Get some more stuff in this week I hope. Got some gourds ta plant fer makin scoops an bird houses this year.


----------



## laverne (Nov 18, 2012)

Hail and storms here for the week. I will be getting mine in the ground next week if the weather straightens out * fingers crossed *


----------



## cqp33 (Apr 2, 2012)

well for me it will be getting back to the mainland in late June, retiring officially from the Navy AUG 31st! I start my new job July 8th, so gonna be busy! Building a house this fall on our 34 acres in east TN and this fall with be building raised beds to get ready for next spring! Can't wait!

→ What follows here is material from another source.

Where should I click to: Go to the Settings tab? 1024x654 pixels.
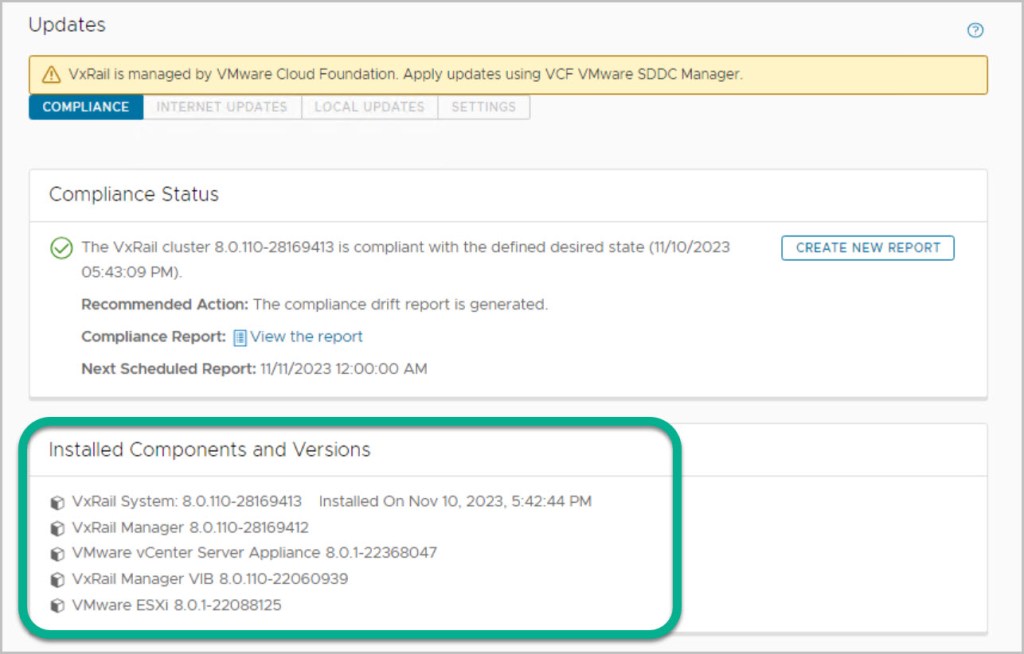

Coot glad to hear the weather cooperated for ya finally!


----------



## OldCootHillbilly (Jul 9, 2010)

Ooooh, Pearl Harbor, nice station!


----------



## biobacon (Aug 20, 2012)

Same thing for me. I planted all day.


----------



## Meerkat (May 31, 2011)

We are late for some things.Did dig up some potatoes this week.Also had tomatoes,lettuce and hot peppers for months now because of lean to.But okra,peppers are slow to grow for some reason.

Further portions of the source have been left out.